Lycicratus monument: it is one of the most marvelous and well preserved monuments and it was built in 334 BC by Lycicratus (it is located in the today’s square of Lycicratus in Plaka). It was built because a bronze tripod was placed there that had been given to him as a prize. It is comprised by a square base made of stone. In this base a structure in a shape of a circular temple is placed made of marble of Penteli. In the frieze there are some relief depictions of the captivity of Dionysus and the punishment of his kidnappers. In its top there is a monolithic column made of Blue marble of Ymittos.
Keramikos archeological site: The name came from the Hero Keramos who was a protector of the pottery craftsmen that had their laboratories there. In the period from the 11th century to the 5th century there was a cemetery there. IN 479 AD after the retrieval of the Persians a wall was built there with the initiative of Themistocles. Outside the wall there was a second wall and between them a ditch that had a length of 11 meters and a depth of 6 meters. In the 6th century BC the last repair of the walls took place. The wall was again repaired before the attack of King Phillip the second of Macedonia (338 BC). A fortified yard is saved and a gate that is the entrance of Panatheneon Street, and the sacred gate. Tomb monuments have been found in these streets. There was also a second gate from which Iera odos (street) was coming through which led to Elefsina. There was also second streets that lead to Pireaus. In the space between the two gates there was Pompieion and on it a three space basilica was built.
Temple of Olympian Zeus: it is the largest temple of the ancient city. There where the remains of the temple lie is still called Styles Olympiou Dios. At the end of the Geometrical times it is assumed that a temple was there.
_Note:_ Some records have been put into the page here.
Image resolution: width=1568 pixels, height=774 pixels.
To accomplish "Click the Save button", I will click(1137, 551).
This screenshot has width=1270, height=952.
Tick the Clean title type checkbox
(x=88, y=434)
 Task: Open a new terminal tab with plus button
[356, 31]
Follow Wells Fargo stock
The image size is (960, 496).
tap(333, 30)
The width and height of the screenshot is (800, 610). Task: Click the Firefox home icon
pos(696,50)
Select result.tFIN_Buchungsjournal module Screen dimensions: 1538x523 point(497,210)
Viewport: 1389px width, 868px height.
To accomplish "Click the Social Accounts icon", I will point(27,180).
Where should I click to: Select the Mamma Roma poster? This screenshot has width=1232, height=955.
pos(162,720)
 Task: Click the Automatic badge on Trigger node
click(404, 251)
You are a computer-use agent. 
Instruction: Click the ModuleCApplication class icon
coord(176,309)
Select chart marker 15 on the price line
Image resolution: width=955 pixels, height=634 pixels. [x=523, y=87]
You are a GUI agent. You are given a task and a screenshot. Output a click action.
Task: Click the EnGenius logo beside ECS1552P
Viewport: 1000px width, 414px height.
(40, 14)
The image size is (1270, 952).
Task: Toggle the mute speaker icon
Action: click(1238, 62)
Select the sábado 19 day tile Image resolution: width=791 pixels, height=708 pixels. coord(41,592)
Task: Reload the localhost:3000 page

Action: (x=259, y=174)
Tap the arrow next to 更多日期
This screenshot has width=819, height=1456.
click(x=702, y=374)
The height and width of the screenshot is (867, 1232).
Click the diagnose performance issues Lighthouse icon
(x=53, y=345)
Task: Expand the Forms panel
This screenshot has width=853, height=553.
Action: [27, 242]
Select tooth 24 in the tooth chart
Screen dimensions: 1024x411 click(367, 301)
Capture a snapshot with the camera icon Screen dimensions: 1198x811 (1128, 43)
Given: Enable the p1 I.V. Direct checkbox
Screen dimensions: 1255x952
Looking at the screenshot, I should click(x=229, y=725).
The todays temple begun to be built in 535 BC under the ruling of Peisistratus, but because it was perceived as a symbol of the tyranny of Peisistratus it remained unfinished for 400 years. The temple was finished in 132 AD from emperor Andrianos. When Pausanias visited Athens in 170 BC the temple had 104 columns built of Pentelic marble and a height of 17 meters. Today 16 columns survive. The temple had colossal dimensions and Aristotle compared it with the pyramids of Egypt. View map
Andrianos gate: it is preserved in good shape and it is actually an arch that Athenians built in order to honor Emperor Andrianos (117-138 BC). It is located near the temple of Olympian Zeus and it used to divide the old city of Thiseus from the new neighborhood Andriannoupoli which the Emperor had it built. View map
Temple of Poseidon in Sounio: it is one of the most impressive temples in Attica and it is located in the southern and highest hill of the Peninsula of Sounio. It was dedicated to the god of sea Poseidon. It was built in 444-440 BC upon the relics of an ancient temple that was destroyed by the Persians in 480 BC. It is of Dorian rhythm by the same architecture that created Thision. The temple has some peculiarities. The columns have the ancient number of striations (16) and not the classical (20). The roof was destroyed in the 1st century BC. The propylea of the temple have direct analogies to the propylea of Athens. The central entrance has an inclined level of several levels destined for sacrifices of animals whilst the side levels where for the purpose of carrying out repairs. The propylea of Sounio were small of the propylea of Athens and had 3 gates instead of 5, but the similarity is that both have a larger first gate.